■ GIVEN REQUEST:
Write out the rows below again, replacing every "sidebar" with "side panel" and leaving all else unchanged.

■ SOURCE MATERIAL:
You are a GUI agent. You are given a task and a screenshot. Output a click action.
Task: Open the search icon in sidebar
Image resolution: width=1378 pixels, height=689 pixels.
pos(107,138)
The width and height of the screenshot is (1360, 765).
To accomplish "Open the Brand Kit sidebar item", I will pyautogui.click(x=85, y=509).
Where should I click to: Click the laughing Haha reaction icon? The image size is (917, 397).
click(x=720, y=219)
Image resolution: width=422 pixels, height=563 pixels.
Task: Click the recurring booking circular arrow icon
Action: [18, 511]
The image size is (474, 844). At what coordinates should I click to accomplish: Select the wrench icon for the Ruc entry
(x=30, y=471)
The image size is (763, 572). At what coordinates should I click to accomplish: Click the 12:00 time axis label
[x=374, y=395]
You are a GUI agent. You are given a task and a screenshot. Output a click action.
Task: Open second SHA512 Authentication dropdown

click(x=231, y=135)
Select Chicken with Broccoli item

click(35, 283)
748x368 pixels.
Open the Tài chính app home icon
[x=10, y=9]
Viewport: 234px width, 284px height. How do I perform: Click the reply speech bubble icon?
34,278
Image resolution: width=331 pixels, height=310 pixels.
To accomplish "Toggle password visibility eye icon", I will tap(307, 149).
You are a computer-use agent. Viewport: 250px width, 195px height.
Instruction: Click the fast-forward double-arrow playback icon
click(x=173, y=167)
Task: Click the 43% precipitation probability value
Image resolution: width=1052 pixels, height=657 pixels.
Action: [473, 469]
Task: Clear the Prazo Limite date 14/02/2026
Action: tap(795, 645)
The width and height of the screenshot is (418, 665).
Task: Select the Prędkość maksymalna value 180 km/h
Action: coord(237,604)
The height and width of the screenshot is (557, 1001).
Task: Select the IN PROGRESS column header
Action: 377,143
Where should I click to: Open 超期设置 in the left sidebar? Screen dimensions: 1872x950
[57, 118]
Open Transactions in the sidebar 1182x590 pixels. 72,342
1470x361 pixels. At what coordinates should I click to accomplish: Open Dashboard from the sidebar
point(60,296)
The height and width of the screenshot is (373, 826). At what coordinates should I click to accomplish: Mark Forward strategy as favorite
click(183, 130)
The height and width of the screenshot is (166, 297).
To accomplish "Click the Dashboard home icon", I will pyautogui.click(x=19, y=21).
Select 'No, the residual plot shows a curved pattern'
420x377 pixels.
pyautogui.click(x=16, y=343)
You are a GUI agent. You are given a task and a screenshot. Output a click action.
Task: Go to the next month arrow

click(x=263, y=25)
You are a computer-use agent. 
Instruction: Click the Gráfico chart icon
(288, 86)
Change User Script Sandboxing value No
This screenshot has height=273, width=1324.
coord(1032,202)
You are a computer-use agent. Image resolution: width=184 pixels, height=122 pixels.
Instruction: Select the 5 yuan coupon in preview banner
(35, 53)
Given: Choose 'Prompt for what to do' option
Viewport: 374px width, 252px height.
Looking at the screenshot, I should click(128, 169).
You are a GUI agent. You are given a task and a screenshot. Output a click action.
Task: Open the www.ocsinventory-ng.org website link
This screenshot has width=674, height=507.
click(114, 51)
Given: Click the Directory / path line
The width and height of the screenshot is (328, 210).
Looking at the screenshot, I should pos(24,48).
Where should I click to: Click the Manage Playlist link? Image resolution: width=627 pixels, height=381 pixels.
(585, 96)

■ ANSWER FOR THE TASK:
You are a GUI agent. You are given a task and a screenshot. Output a click action.
Task: Open the search icon in side panel
Image resolution: width=1378 pixels, height=689 pixels.
pos(107,138)
The width and height of the screenshot is (1360, 765).
To accomplish "Open the Brand Kit side panel item", I will pyautogui.click(x=85, y=509).
Where should I click to: Click the laughing Haha reaction icon? The image size is (917, 397).
click(x=720, y=219)
Image resolution: width=422 pixels, height=563 pixels.
Task: Click the recurring booking circular arrow icon
Action: [18, 511]
The image size is (474, 844). At what coordinates should I click to accomplish: Select the wrench icon for the Ruc entry
(x=30, y=471)
The image size is (763, 572). At what coordinates should I click to accomplish: Click the 12:00 time axis label
[x=374, y=395]
You are a GUI agent. You are given a task and a screenshot. Output a click action.
Task: Open second SHA512 Authentication dropdown

click(x=231, y=135)
Select Chicken with Broccoli item

click(35, 283)
748x368 pixels.
Open the Tài chính app home icon
[x=10, y=9]
Viewport: 234px width, 284px height. How do I perform: Click the reply speech bubble icon?
34,278
Image resolution: width=331 pixels, height=310 pixels.
To accomplish "Toggle password visibility eye icon", I will tap(307, 149).
You are a computer-use agent. Viewport: 250px width, 195px height.
Instruction: Click the fast-forward double-arrow playback icon
click(x=173, y=167)
Task: Click the 43% precipitation probability value
Image resolution: width=1052 pixels, height=657 pixels.
Action: [473, 469]
Task: Clear the Prazo Limite date 14/02/2026
Action: tap(795, 645)
The width and height of the screenshot is (418, 665).
Task: Select the Prędkość maksymalna value 180 km/h
Action: coord(237,604)
The height and width of the screenshot is (557, 1001).
Task: Select the IN PROGRESS column header
Action: 377,143
Where should I click to: Open 超期设置 in the left side panel? Screen dimensions: 1872x950
[57, 118]
Open Transactions in the side panel 1182x590 pixels. 72,342
1470x361 pixels. At what coordinates should I click to accomplish: Open Dashboard from the side panel
point(60,296)
The height and width of the screenshot is (373, 826). At what coordinates should I click to accomplish: Mark Forward strategy as favorite
click(183, 130)
The height and width of the screenshot is (166, 297).
To accomplish "Click the Dashboard home icon", I will pyautogui.click(x=19, y=21).
Select 'No, the residual plot shows a curved pattern'
420x377 pixels.
pyautogui.click(x=16, y=343)
You are a GUI agent. You are given a task and a screenshot. Output a click action.
Task: Go to the next month arrow

click(x=263, y=25)
You are a computer-use agent. 
Instruction: Click the Gráfico chart icon
(288, 86)
Change User Script Sandboxing value No
This screenshot has height=273, width=1324.
coord(1032,202)
You are a computer-use agent. Image resolution: width=184 pixels, height=122 pixels.
Instruction: Select the 5 yuan coupon in preview banner
(35, 53)
Given: Choose 'Prompt for what to do' option
Viewport: 374px width, 252px height.
Looking at the screenshot, I should click(128, 169).
You are a GUI agent. You are given a task and a screenshot. Output a click action.
Task: Open the www.ocsinventory-ng.org website link
This screenshot has width=674, height=507.
click(114, 51)
Given: Click the Directory / path line
The width and height of the screenshot is (328, 210).
Looking at the screenshot, I should pos(24,48).
Where should I click to: Click the Manage Playlist link? Image resolution: width=627 pixels, height=381 pixels.
(585, 96)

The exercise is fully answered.